Depressione ed infanzia

Si è portati a credere che la depressione sia una patologia che interessa solo gli adulti: in realtà i bambini agitati o stanchi, ombrosi o malinconici, che silenziosamente denuncino con il loro comportamento una condizione di depressione non sono pochi: si parla di una percentuale del 3%. Non sempre le cause sono chiare, anche se appare evidente come la separazione tra i genitori, la morte di uno di essi, i litigi in famiglia, le malattie gravi che colpiscono il papà o la mamma, possano essere per il bambino alla base del disagio psichico. Quando il piccolo paziente ha un’età inferiore ai 6 anni tende a restare solo, a mostrarsi più piccolo ancora rispetto a quanto è, a regredire, a non giocare con i coetanei. Mostra di cercare l’affetto, così come passa rapidamente alla collera davanti alla negazione dell’appagamento di un suo desiderio. Può mangiare in eccesso, o troppo poco, non è facile per lui addormentarsi, ha incubi notturni e tende a svegliarsi nelle ore del sonno. 

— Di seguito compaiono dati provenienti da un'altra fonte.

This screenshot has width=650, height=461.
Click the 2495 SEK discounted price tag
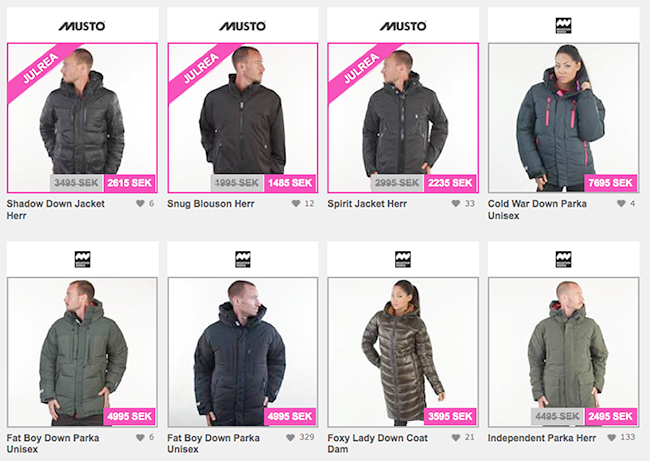[x=610, y=416]
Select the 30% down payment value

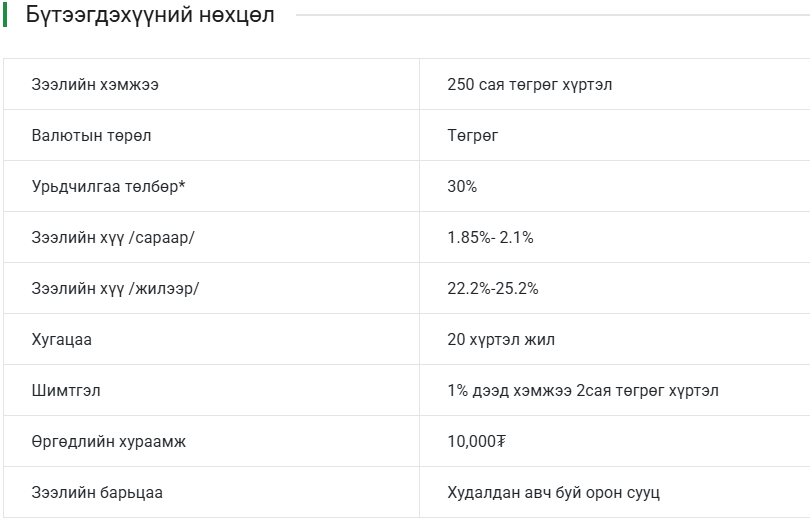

Può tornare a fare la pipì a letto. Dai 6 anni in poi, fino all’inizio dell’adolescenza, il bambino manifesta il proprio stato di depressione attraverso la dichiarazione del calo dell’autostima, cioè afferma di non avere l’energia e le capacità per affrontare i normali impegni quotidiani. Si disprezza, si attribuisce uno scarso valore, capita che dichiari che nessuno gli vuole bene. In questo contesto, si inquadrano, si considerano possibili comportamenti che portino il bambino ad essere considerato bugiardo o megalomane. A volte il bambino compie dei furti. Non è raro che il giovane paziente accusi mal di testa, patologie psicosomatiche, dolori addominali, distrazione, demotivazione. La resa scolastica cala, parallelamente alla capacità di concentrarsi. L’adolescente depresso tende a piangere: il pianto di per sé è un fatto positivo, è uno sfogo, è sfavorevole la situazione in cui, nonostante il malessere, non si riesca a piangere. 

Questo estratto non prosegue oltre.